**ACTIVITY**
Each entry is to be restated word for word, with nothing omitted.

Dataset entries:
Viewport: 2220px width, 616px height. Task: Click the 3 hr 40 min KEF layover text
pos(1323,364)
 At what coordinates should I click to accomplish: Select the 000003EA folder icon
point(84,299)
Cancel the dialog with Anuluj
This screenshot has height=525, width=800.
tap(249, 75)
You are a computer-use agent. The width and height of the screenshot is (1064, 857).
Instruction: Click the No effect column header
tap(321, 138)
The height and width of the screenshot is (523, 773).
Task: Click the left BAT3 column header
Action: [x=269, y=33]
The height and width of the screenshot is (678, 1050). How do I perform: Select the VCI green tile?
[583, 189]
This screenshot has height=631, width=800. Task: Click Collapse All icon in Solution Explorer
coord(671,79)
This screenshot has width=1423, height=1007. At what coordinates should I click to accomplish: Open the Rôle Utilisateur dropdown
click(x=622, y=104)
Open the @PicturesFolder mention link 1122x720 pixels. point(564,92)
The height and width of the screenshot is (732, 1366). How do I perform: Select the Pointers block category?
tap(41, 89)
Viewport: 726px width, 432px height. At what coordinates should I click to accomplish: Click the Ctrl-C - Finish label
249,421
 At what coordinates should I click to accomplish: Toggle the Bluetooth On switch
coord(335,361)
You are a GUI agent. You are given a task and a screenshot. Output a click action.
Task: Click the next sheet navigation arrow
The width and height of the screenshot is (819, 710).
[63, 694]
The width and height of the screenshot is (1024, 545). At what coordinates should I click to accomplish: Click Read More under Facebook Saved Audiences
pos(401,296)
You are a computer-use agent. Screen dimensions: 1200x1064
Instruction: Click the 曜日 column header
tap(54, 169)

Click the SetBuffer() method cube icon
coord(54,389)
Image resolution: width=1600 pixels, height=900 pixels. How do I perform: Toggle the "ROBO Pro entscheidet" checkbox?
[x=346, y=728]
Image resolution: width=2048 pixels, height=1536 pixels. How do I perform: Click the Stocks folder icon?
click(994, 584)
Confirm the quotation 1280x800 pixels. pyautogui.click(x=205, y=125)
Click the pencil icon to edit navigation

**WRITTEN RESPONSE**
Viewport: 2220px width, 616px height. Task: Click the 3 hr 40 min KEF layover text
pos(1323,364)
 At what coordinates should I click to accomplish: Select the 000003EA folder icon
point(84,299)
Cancel the dialog with Anuluj
This screenshot has height=525, width=800.
tap(249, 75)
You are a computer-use agent. The width and height of the screenshot is (1064, 857).
Instruction: Click the No effect column header
tap(321, 138)
The height and width of the screenshot is (523, 773).
Task: Click the left BAT3 column header
Action: [x=269, y=33]
The height and width of the screenshot is (678, 1050). How do I perform: Select the VCI green tile?
[583, 189]
This screenshot has height=631, width=800. Task: Click Collapse All icon in Solution Explorer
coord(671,79)
This screenshot has width=1423, height=1007. At what coordinates should I click to accomplish: Open the Rôle Utilisateur dropdown
click(x=622, y=104)
Open the @PicturesFolder mention link 1122x720 pixels. point(564,92)
The height and width of the screenshot is (732, 1366). How do I perform: Select the Pointers block category?
tap(41, 89)
Viewport: 726px width, 432px height. At what coordinates should I click to accomplish: Click the Ctrl-C - Finish label
249,421
 At what coordinates should I click to accomplish: Toggle the Bluetooth On switch
coord(335,361)
You are a GUI agent. You are given a task and a screenshot. Output a click action.
Task: Click the next sheet navigation arrow
The width and height of the screenshot is (819, 710).
[63, 694]
The width and height of the screenshot is (1024, 545). At what coordinates should I click to accomplish: Click Read More under Facebook Saved Audiences
pos(401,296)
You are a computer-use agent. Screen dimensions: 1200x1064
Instruction: Click the 曜日 column header
tap(54, 169)

Click the SetBuffer() method cube icon
coord(54,389)
Image resolution: width=1600 pixels, height=900 pixels. How do I perform: Toggle the "ROBO Pro entscheidet" checkbox?
[x=346, y=728]
Image resolution: width=2048 pixels, height=1536 pixels. How do I perform: Click the Stocks folder icon?
click(994, 584)
Confirm the quotation 1280x800 pixels. pyautogui.click(x=205, y=125)
Click the pencil icon to edit navigation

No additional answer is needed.